A Level Chemistry Revision: Physical Chemistry – Bonding

by Lucy Bell-Young

Chemical reactions are about breaking and making bonds between atoms, which changes the way atoms share electrons. Bonds can be ionic, covalent, polar, or metallic. Bonding determines the molecular structure and physical properties of a substance. Chemical bonding is determined by various factors, like the number of valence electrons and the ionisation energy.

When you’re revising for A level chemistry, it’s crucial to have a clear understanding of the underlying principles of bonding. You should be able to predict chemical reactions based on how substances pair up with each other, which is determined by bonding or the sharing of electrons. You’ll be able to do this if you know the concepts of orbitals, energy levels, and electronegativity.

What is Chemical Bonding?

Chemical bonding is a long-lasting attraction between atoms, ions or molecules that results in the creation of distinct and stable chemical compounds. Chemical bonds can be formed in various ways, such as through the electrostatic attractive force between ions that have opposite charges, which form ionic bonds and crystalline structures of salt compounds. Bonds can also form through the equal or almost equal sharing of electrons between atoms, which is known as covalent bonding.

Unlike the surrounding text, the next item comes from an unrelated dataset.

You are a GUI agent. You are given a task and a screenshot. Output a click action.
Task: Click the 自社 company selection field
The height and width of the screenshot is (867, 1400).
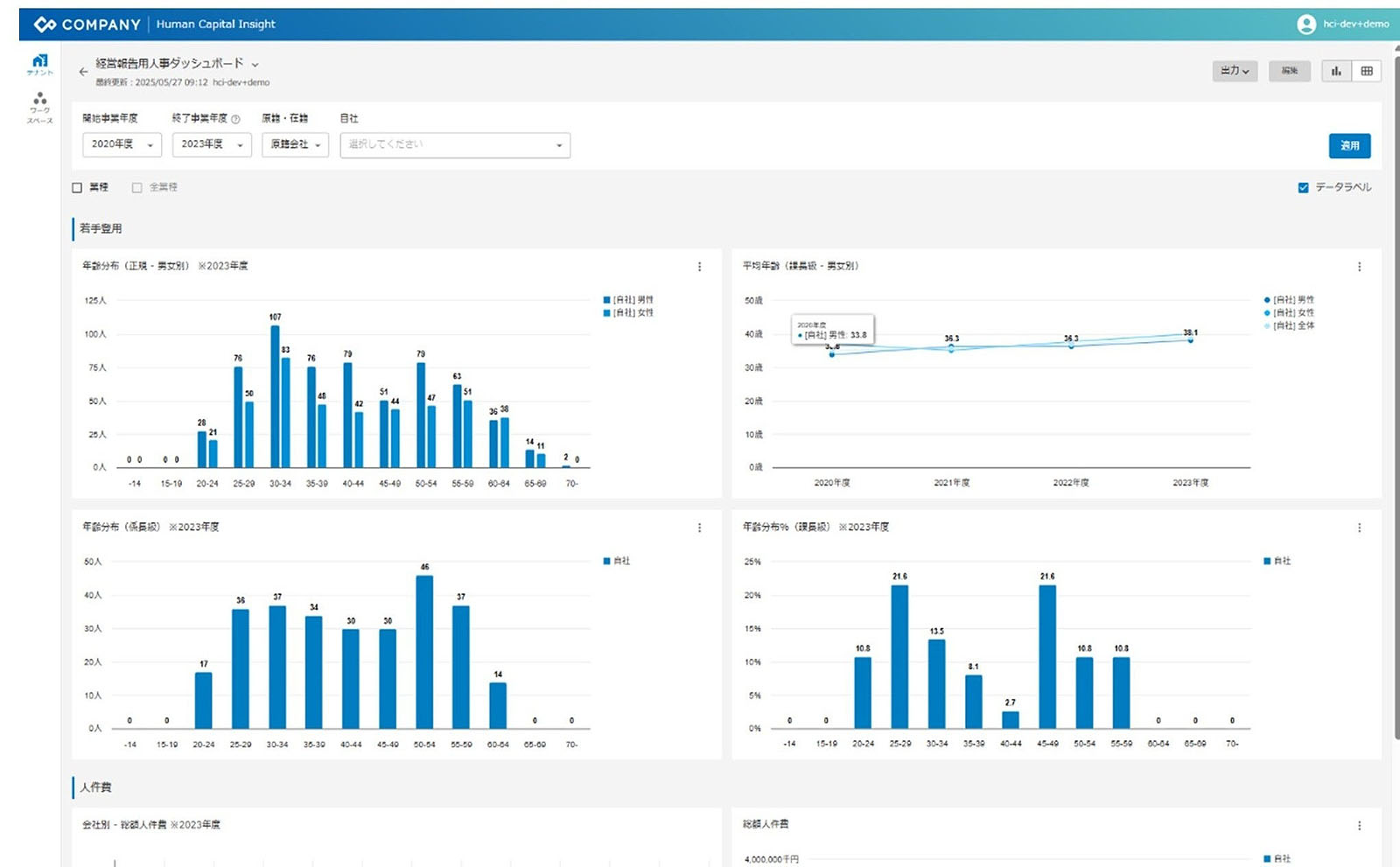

Bonding strengths vary depending on the type of bond. For example, ionic bonds are stronger than covalent bonds because of the electronegativity of the atoms. Similarly, primary bonds, such as covalent bonds, are stronger than secondary bonds, such as dipole-dipole interactions and the London dispersion force. Secondary bonds are not lasting or stable bonds.

Chemical bonding involves at least two atoms of either the same or different elements forming a molecule or a compound. For example, nitrogen exists in nature as a molecule consisting of two atoms of the same element, having triple covalent bonds. Electrons are absolutely shared equally in this type of bond. In other covalent bonds, the electrons are slightly nearer to the atoms with stronger electronegativity.

What Are the Basic Principles of Bonding?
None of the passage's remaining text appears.